Specifying configuration file

Path to a configuration module can be specified using --config option or MSCHEMATOOL_CONFIG environment variable:

$ export MSCHEMATOOL_CONFIG=./config_tutorial.py

(again, it's better to use an absolute path so the mschematool command will work from any directory).

Tutorial

The tutorial uses the configuration with PostgreSQL databases, listed above (the usage of a Cassandra database looks identical, except .sql file extension should be replaced with .cql). The commands will work when executed from example subdirectory of the repository and when config_tutorial.py is specified as the configuration.

Assuming the mtutorial Postgres database is created, we first need to initialize it - create the table migration for storing names of executed migrations.

$ mschematool default init_db

All commands are specified this way - the first argument is a "dbnick" from a config, the second is an actual command (run mschematool --help to see a short summary of commands).

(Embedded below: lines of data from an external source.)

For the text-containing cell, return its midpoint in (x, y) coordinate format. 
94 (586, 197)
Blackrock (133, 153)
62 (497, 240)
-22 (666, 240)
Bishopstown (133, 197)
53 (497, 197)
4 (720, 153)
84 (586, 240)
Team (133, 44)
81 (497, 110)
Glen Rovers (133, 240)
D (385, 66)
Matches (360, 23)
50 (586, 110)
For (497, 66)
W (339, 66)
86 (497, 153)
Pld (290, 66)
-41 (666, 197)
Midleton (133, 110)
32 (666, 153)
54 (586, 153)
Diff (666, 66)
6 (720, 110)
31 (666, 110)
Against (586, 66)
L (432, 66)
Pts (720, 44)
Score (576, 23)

Now given that we have a few migration files:

$ ls migrations 
m20140615132455_create_article.sql
m20140615133521_add_column_author.sql
m20140615135414_insert_data.py

we want to execute ("sync") them. But let's first check what the tool thinks is not executed yet:

$ mschematool default to_sync
m20140615132455_create_article.sql
m20140615133521_add_column_author.sql
m20140615135414_insert_data.py

Ok, so it sees all the migrations, so let's execute some SQL and Python:

$ mschematool default sync   
Executing m20140615132455_create_article.sql
Executing m20140615133521_add_column_author.sql
Executing m20140615135414_insert_data.py

And now no migration should be waiting for an execution:

$ mschematool default to_sync
$

sync command executes all migrations that weren't yet executed. To execute a single migration without executing all the other available for syncing, use force_sync_single:

$ mschematool default force_sync_single m20140615132455_create_article.sql

For more fine-grained control, the table migration can be modified manually. The content is simple:

$ psql mtutorial -c 'SELECT * FROM migration'
                 file                  |          executed          
---------------------------------------+----------------------------
 m20140615133521_add_column_author.sql | 2014-06-15 19:19:42.100535
 m20140615135414_insert_data.py        | 2014-06-15 19:19:42.101006
(2 rows)

Migrations

An SQL migration is a file with SQL statements. All statements are executed within a single database transaction. It means that when one of statements fail, all the changes made by previous statements are ROLLBACKed and a migration isn't recorded as executed.

WARNING. Due to sqlite3 module behaviour Sqlite migrations might not work as described above.

A CQL migration (Apache Cassandra) is a file with CQL statements delimited with a ; character. When execution of a statement fails, a migration isn't recorded as executed, but changes made by previous statements aren't canceled (due to no support for transactions).

A Python migration is a file with migrate method that accepts a connection object:

  • for Postgres, it's a DBAPI 2.0 connection. When an exception does not happen during execution, COMMIT is issued on a connection, so it isn't necessary to call commit() inside migrate().
  • for Cassandra, it's a Cluster instance.

A migration is marked as executed when no exception is raised.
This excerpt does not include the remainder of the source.